Task objective:
From the entries below, return every line that includes the word "beside".

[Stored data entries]
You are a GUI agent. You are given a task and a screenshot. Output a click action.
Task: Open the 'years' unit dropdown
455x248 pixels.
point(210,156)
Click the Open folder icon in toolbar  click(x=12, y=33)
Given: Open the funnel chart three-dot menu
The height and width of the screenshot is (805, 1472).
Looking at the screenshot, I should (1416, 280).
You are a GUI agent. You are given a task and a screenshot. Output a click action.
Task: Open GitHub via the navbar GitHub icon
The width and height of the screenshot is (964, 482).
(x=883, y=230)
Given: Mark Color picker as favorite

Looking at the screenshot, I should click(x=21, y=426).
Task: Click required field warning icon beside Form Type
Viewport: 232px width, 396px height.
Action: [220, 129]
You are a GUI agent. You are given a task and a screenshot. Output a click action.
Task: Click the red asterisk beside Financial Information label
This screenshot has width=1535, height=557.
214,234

---

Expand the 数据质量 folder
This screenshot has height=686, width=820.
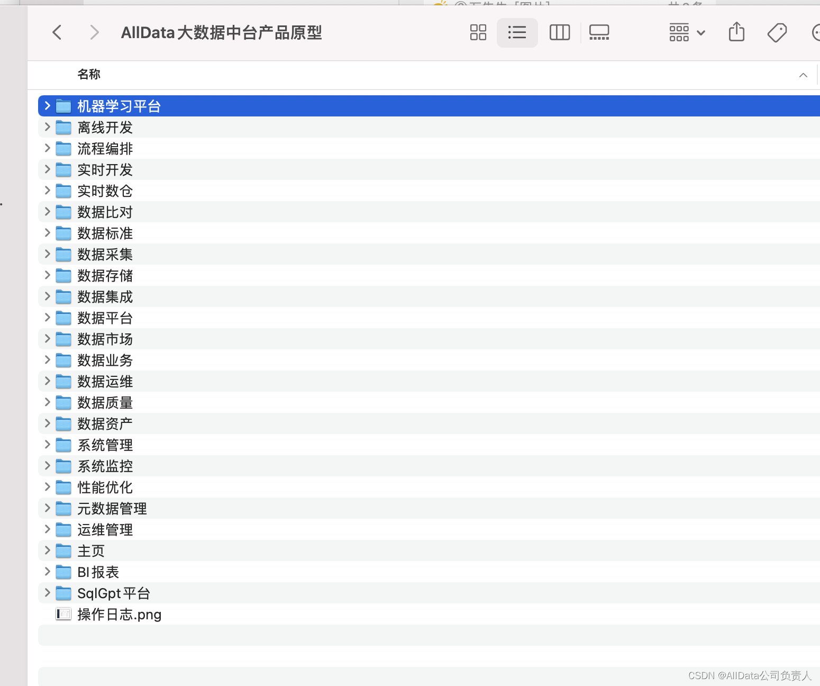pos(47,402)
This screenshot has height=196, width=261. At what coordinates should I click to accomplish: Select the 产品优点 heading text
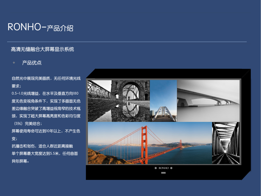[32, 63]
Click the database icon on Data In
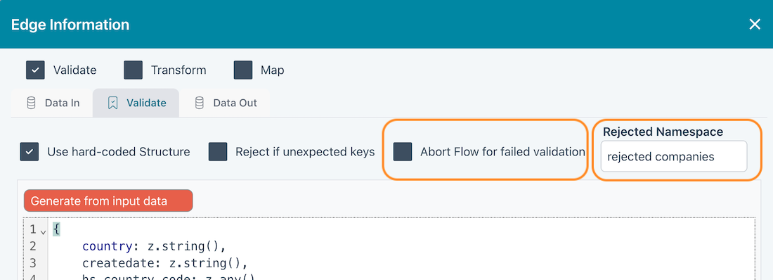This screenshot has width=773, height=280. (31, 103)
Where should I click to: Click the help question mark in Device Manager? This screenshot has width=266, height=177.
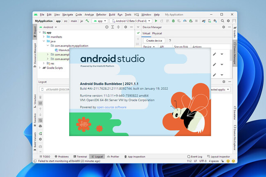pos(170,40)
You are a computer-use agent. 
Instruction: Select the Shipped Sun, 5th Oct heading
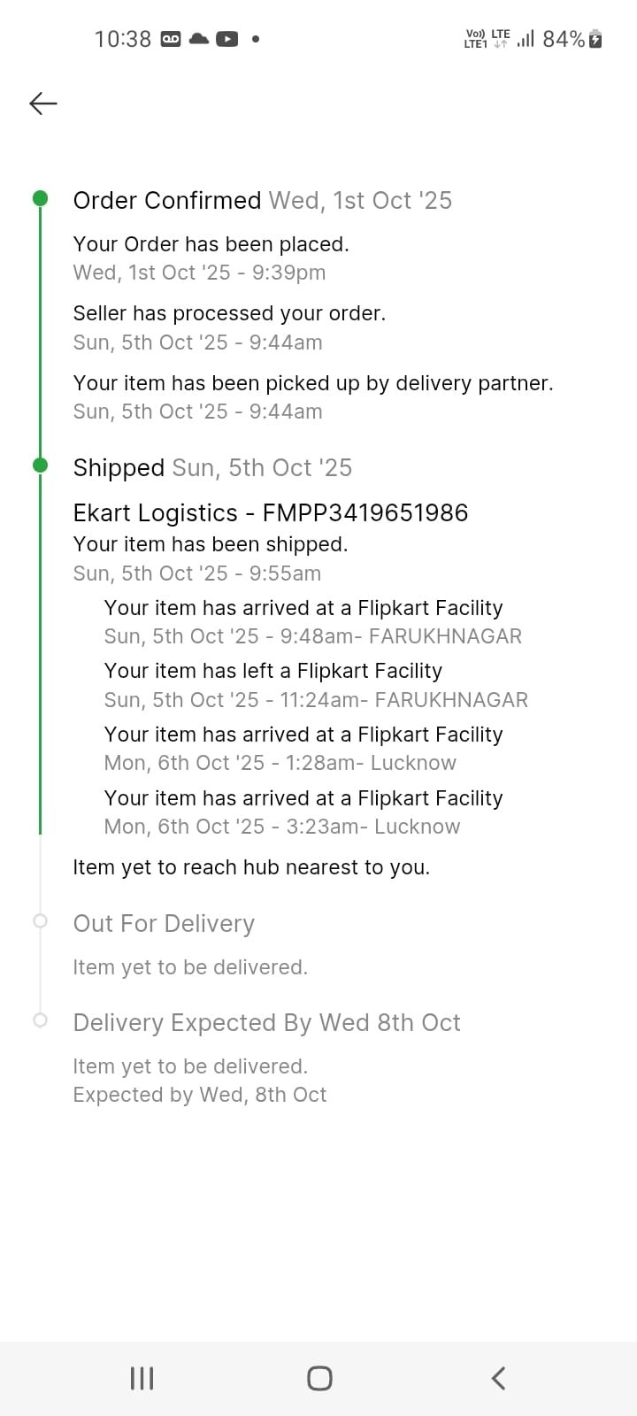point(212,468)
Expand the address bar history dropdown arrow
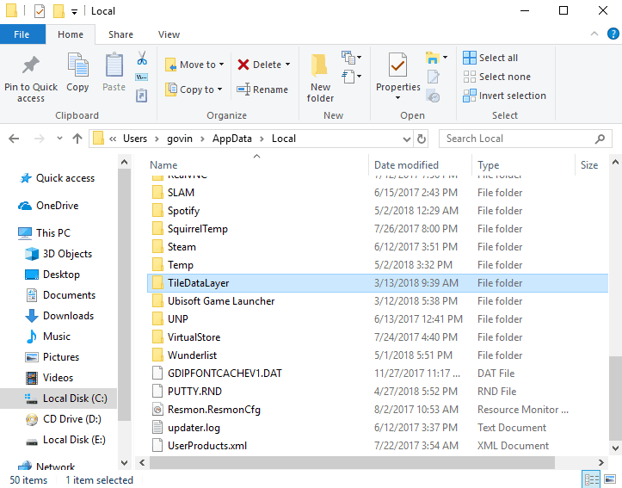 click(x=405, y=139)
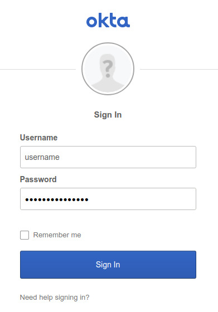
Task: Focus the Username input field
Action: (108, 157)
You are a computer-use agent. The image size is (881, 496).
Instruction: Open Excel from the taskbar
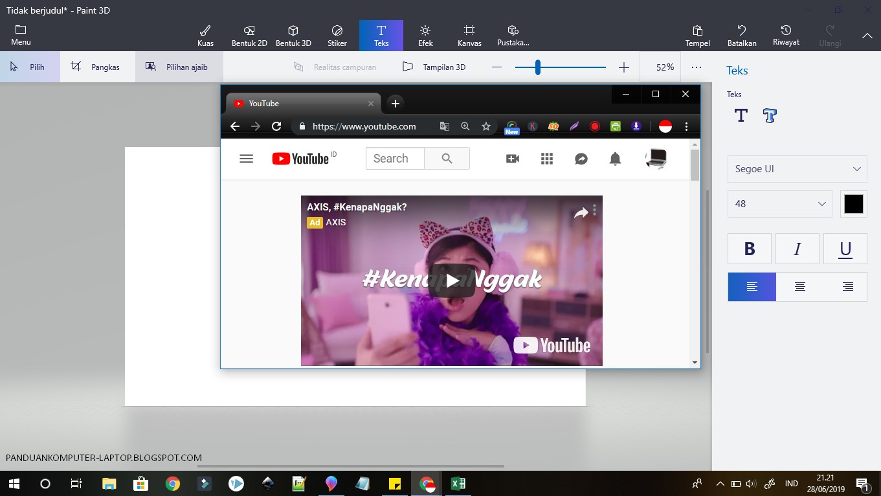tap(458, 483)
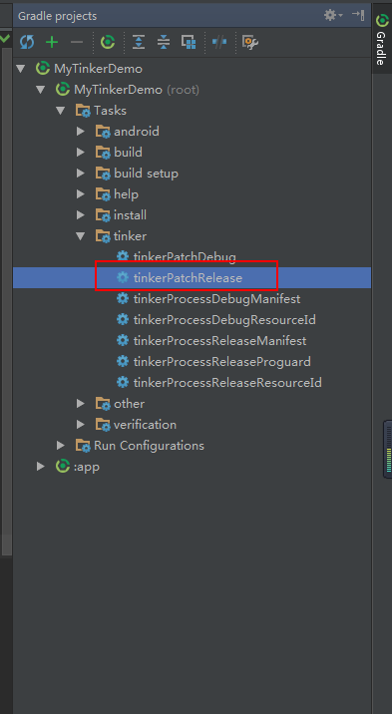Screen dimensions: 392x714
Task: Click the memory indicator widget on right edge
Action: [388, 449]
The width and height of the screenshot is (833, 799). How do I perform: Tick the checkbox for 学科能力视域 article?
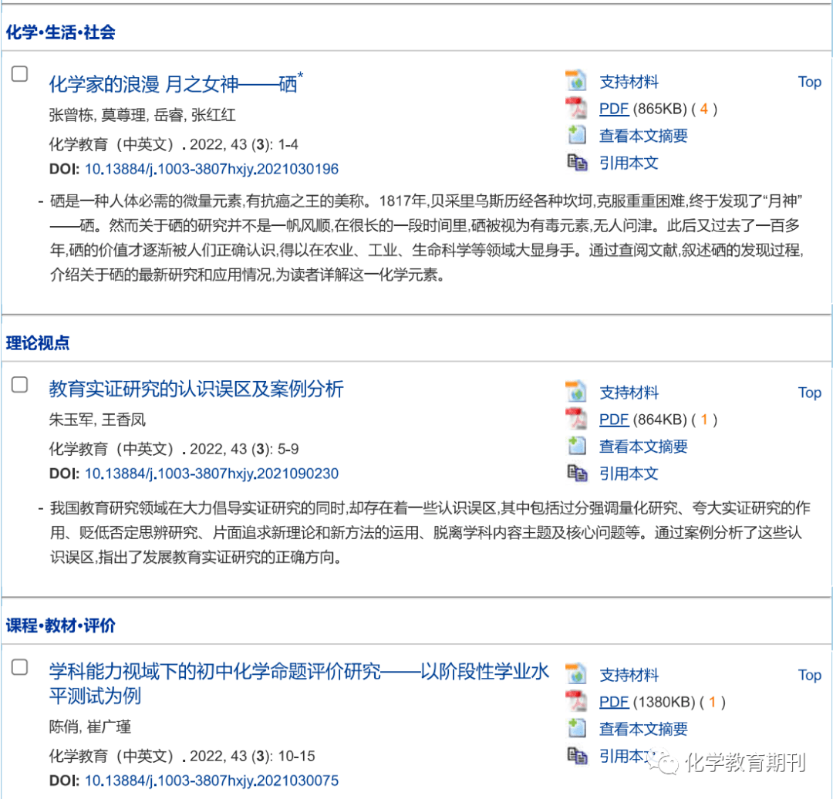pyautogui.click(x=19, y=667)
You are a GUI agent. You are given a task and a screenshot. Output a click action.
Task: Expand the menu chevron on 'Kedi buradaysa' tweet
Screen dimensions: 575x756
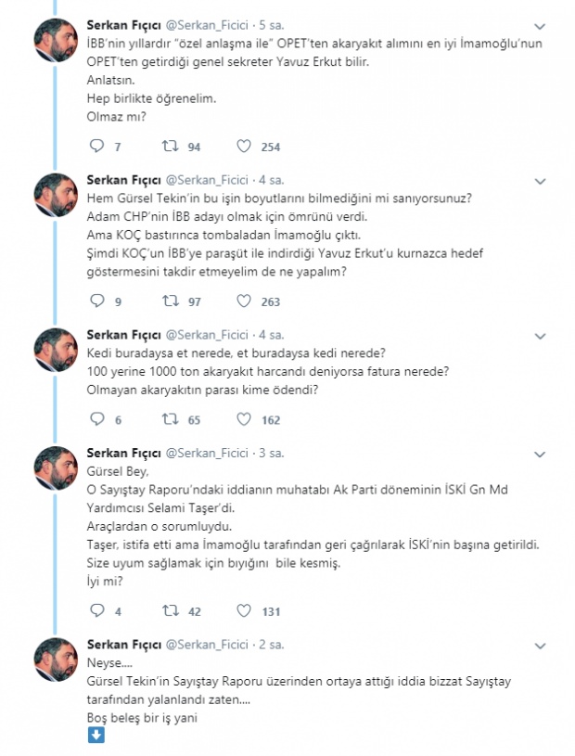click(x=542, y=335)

Exercise result:
Task: Click required field warning icon beside Form Type
Task: Click the red asterisk beside Financial Information label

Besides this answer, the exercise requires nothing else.